● **Your instructions**
Search the records for the word "heading". Copy every line where it appears.

● **Stored data**

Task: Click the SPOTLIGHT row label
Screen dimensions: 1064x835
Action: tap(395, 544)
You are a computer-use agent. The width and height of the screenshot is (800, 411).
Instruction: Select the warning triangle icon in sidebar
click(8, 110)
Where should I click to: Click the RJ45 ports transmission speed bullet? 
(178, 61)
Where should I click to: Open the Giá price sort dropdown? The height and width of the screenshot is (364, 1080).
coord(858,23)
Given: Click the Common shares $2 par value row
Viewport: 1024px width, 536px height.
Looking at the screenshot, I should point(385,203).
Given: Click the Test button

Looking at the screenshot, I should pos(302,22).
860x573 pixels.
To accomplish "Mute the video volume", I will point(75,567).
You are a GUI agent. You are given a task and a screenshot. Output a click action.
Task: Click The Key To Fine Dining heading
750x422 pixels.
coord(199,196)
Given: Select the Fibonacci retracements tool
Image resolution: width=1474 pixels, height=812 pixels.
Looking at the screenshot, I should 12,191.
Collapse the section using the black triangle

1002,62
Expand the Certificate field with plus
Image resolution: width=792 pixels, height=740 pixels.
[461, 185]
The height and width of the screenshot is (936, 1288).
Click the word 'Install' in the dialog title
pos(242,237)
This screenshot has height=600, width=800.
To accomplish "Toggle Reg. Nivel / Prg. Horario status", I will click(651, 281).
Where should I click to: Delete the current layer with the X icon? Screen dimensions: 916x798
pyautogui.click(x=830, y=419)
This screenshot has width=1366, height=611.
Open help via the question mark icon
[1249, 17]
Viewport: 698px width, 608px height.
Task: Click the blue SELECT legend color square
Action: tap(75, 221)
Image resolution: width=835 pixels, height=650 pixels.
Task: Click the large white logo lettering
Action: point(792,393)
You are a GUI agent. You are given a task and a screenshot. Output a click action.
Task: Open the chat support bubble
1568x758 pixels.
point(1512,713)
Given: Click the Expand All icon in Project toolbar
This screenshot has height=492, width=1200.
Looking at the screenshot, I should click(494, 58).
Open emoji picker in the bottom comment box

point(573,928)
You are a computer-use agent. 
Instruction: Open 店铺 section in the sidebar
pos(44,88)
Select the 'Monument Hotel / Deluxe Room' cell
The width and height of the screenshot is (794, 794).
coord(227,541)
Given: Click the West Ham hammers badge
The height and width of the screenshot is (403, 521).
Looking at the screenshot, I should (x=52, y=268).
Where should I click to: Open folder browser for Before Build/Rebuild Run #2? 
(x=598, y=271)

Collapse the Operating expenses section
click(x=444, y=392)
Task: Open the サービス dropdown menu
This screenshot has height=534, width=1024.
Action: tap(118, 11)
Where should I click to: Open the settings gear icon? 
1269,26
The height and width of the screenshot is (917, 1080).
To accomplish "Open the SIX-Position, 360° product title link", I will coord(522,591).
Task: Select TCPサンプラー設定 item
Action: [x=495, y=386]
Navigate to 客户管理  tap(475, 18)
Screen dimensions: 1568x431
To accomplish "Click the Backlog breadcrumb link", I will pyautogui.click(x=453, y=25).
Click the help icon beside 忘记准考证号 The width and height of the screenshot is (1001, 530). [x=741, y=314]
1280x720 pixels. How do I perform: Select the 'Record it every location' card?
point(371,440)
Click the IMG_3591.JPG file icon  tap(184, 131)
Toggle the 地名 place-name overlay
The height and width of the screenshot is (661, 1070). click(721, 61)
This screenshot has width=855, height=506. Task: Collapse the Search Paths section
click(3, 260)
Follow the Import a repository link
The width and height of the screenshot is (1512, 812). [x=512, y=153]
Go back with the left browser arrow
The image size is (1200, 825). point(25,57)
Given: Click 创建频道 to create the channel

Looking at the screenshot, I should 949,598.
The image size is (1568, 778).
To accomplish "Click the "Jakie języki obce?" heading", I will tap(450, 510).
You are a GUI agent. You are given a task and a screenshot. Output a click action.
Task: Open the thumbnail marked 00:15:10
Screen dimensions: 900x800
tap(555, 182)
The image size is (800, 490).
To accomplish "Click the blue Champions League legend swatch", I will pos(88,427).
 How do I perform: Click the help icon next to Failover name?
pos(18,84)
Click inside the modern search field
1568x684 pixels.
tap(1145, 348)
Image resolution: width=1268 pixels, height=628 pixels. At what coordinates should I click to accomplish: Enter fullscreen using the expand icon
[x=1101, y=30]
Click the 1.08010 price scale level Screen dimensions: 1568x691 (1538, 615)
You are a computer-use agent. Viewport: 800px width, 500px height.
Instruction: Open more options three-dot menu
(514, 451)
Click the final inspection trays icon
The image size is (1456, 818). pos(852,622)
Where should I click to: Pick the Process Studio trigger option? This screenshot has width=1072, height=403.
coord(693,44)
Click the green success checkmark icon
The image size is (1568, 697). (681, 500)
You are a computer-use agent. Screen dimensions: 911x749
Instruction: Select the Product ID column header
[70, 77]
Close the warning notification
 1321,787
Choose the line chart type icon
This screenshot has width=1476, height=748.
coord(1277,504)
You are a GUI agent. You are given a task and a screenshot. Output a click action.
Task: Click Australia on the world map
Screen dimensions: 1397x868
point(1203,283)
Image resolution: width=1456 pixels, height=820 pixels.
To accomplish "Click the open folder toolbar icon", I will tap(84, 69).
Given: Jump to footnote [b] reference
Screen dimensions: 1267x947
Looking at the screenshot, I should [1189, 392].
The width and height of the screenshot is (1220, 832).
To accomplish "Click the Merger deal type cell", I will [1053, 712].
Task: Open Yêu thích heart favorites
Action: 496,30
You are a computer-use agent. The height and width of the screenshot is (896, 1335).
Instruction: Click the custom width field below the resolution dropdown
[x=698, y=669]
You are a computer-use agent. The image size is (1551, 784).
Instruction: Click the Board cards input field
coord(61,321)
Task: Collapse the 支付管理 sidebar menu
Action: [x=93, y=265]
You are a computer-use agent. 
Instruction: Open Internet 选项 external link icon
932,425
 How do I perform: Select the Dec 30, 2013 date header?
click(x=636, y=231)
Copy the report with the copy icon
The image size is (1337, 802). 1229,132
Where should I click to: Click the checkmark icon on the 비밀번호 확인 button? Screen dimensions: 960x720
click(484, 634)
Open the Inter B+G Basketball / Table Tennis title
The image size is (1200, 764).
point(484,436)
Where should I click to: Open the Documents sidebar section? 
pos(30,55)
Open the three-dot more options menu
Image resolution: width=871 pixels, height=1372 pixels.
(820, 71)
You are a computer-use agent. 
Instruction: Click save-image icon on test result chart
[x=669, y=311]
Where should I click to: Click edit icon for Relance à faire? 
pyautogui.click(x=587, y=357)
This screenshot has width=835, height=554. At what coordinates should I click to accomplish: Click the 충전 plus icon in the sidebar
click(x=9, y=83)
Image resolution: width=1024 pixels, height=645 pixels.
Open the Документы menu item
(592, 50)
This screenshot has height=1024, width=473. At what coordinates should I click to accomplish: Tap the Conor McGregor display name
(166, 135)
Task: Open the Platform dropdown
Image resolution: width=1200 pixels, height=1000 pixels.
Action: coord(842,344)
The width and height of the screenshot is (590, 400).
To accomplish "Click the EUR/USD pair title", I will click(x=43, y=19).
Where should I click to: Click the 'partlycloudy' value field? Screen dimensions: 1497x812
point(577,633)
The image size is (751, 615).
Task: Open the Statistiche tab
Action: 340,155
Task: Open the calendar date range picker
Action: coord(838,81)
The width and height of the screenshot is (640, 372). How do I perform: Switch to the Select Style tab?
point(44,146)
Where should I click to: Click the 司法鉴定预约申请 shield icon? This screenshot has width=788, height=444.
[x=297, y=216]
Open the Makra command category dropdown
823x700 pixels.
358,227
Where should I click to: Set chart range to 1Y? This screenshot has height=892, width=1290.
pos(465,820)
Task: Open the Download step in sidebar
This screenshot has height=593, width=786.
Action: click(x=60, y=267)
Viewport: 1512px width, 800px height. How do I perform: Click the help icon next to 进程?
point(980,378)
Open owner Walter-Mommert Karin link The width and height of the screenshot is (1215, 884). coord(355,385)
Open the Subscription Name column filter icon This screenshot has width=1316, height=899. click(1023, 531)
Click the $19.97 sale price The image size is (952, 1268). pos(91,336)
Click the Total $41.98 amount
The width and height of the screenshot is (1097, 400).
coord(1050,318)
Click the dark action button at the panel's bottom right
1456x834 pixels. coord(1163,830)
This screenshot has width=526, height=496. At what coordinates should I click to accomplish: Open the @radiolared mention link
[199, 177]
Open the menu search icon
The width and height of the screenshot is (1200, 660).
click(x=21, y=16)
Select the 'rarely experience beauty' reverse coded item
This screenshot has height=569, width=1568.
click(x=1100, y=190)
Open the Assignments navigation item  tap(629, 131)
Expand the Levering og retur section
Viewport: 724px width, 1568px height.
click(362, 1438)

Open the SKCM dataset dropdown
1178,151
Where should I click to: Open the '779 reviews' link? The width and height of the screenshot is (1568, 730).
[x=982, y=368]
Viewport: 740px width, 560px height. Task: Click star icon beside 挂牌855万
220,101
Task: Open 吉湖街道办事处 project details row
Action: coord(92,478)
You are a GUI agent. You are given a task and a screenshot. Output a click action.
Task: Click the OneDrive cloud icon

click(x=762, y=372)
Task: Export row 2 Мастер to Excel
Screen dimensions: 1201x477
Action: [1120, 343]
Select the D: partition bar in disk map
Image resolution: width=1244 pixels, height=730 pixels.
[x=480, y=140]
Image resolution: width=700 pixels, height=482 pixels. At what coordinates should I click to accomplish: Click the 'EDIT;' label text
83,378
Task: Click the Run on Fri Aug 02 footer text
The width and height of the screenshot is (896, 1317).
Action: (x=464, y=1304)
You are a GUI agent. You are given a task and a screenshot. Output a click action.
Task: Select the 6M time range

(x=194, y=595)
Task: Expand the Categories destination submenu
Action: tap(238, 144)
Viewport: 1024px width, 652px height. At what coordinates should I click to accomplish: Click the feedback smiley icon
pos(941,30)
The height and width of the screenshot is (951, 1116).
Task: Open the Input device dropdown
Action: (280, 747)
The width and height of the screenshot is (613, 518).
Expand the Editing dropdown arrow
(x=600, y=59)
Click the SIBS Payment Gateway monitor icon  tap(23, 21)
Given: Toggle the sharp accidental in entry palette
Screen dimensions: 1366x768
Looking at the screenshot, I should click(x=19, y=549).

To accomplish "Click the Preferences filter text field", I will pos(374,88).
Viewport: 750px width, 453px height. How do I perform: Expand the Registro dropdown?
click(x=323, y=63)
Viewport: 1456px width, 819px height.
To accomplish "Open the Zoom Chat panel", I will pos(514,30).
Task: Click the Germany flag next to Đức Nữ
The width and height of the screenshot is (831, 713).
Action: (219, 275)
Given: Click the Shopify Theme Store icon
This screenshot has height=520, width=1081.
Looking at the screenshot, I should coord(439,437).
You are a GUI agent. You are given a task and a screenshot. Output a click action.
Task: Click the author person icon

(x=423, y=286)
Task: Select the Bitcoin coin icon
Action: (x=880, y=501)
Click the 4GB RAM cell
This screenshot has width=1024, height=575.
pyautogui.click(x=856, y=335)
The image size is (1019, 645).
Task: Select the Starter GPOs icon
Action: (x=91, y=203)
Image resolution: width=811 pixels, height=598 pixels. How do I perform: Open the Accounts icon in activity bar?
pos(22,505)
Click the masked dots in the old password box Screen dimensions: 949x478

● **Exercise output**
Task: Click The Key To Fine Dining heading
To accomplish "Click the "Jakie języki obce?" heading", I will tap(450, 510).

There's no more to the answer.